Wissenschaftlich ein sehr großer Erfolg
Harald Stadler dazu: „Das ist ein großer wissenschaftlicher Erfolg, da man gerade für diesen Zeitabschnitt über militärische Thematiken wie Belagerungen und Befestigungen sehr wenig gemacht und erforscht hat in Tirol. Gerade was die Ära Maximilian betrifft, ist dies das erste Mal, dass wir archäologisch in den Boden greifen. Das, was ich bisher gesehen habe, ist überzeugend und teilweise überraschend. Natürlich müssen die Details noch genauer betrachtet werden“.

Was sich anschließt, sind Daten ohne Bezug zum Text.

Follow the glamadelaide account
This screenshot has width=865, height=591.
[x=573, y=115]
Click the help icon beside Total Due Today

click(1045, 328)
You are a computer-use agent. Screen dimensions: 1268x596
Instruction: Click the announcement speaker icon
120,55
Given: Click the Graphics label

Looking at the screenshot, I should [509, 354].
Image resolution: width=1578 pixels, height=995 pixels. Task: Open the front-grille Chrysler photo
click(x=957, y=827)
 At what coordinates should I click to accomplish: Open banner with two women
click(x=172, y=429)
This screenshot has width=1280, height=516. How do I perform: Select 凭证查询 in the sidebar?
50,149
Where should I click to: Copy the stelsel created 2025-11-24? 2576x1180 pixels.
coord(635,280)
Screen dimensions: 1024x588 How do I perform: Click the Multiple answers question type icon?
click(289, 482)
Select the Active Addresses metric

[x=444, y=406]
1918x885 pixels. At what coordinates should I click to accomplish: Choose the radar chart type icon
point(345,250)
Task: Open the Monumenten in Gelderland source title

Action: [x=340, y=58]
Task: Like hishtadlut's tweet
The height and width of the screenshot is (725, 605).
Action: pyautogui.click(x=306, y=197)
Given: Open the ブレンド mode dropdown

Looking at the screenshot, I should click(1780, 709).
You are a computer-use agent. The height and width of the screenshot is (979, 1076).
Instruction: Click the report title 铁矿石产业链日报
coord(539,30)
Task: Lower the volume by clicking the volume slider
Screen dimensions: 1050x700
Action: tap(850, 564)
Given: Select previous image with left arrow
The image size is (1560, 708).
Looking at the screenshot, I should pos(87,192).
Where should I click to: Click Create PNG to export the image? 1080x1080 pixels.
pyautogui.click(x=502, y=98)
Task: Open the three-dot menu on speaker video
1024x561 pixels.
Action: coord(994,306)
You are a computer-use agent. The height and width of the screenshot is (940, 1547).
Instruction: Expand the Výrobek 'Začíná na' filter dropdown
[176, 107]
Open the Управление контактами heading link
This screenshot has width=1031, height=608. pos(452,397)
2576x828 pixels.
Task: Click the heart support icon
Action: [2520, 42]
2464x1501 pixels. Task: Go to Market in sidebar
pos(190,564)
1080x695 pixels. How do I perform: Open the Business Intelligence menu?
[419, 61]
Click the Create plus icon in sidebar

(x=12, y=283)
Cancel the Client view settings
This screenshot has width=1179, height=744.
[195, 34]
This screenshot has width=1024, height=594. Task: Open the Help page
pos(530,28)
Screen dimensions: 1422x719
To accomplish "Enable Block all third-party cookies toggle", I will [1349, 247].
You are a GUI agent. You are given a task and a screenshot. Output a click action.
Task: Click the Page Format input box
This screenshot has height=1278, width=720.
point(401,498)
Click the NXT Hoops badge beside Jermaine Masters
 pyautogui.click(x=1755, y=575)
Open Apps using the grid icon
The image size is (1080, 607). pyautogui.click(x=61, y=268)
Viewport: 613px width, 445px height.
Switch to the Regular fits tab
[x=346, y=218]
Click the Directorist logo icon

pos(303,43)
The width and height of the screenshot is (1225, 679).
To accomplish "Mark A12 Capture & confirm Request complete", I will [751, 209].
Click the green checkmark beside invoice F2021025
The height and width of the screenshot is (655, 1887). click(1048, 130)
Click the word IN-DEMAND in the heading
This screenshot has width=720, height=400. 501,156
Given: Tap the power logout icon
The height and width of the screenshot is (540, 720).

Zu einen wahren Publikumsmagneten entwickelten sich die Grabungen. Die aus Rietz bei Imst stammende Archäologin Julia Haas: „Das Interesse der Öffentlichkeit war bei Jung und Alt sehr groß. Nicht nur Menschen aus Kufstein, sondern auch von auswärts, interessieren sich für die Funde.“

Dem pflichten auch die beiden zwölfjährigen Kufsteiner Gymnasiasten Kai Strohmeyer und Helena Kogler, die mit ihrer Klasse unter der Leitung von Geschichts-Professor Patrick Brunner den Unterricht auf den Zeller Berg verlegten, vollkommen bei: „Wir finden es sehr spannend, dabei zu sein, wenn historische Objekte der Vergangenheit unserer Heimatstadt von Forschern gefunden werden. Besonders cool war, dass wir unter anderem eine über 500 Jahre alte Kanonenkugel in den Händen halten durften.“

Auch Grabungsleiter Florian Messner zieht gegenüber der „Krone“ ein sehr positives Resümee: „Wir erlebten einige unerhoffte Überraschungen, wie den Fund von bestens erhaltenen Kellergewölben mit Originalputz. Dazu zeitgenössische Artefakte, wie Keramikscherben, Glasstücke und Objekte aus Metall.“

Die Keller wurden schon wieder zugeschüttet
Die ausgegrabenen Keller wurden übrigens schon gestern wieder zugeschüttet – nachdem sie natürlich akribisch erfasst worden waren.

Und wie geht es nun weiter? Die am Zeller Berg gefundenen historischen Objekte finden kommendes Jahr, im Herbst 2020, in einer eigenen thematischen Ausstellung den Weg an die breite Öffentlichkeit. Hierfür hat der Mitsponsor des Projektes, die Sparkasse Kufstein, sich bereit erklärt, ihre Räumlichkeiten zur Verfügung zu stellen. Man darf schon gespannt sein!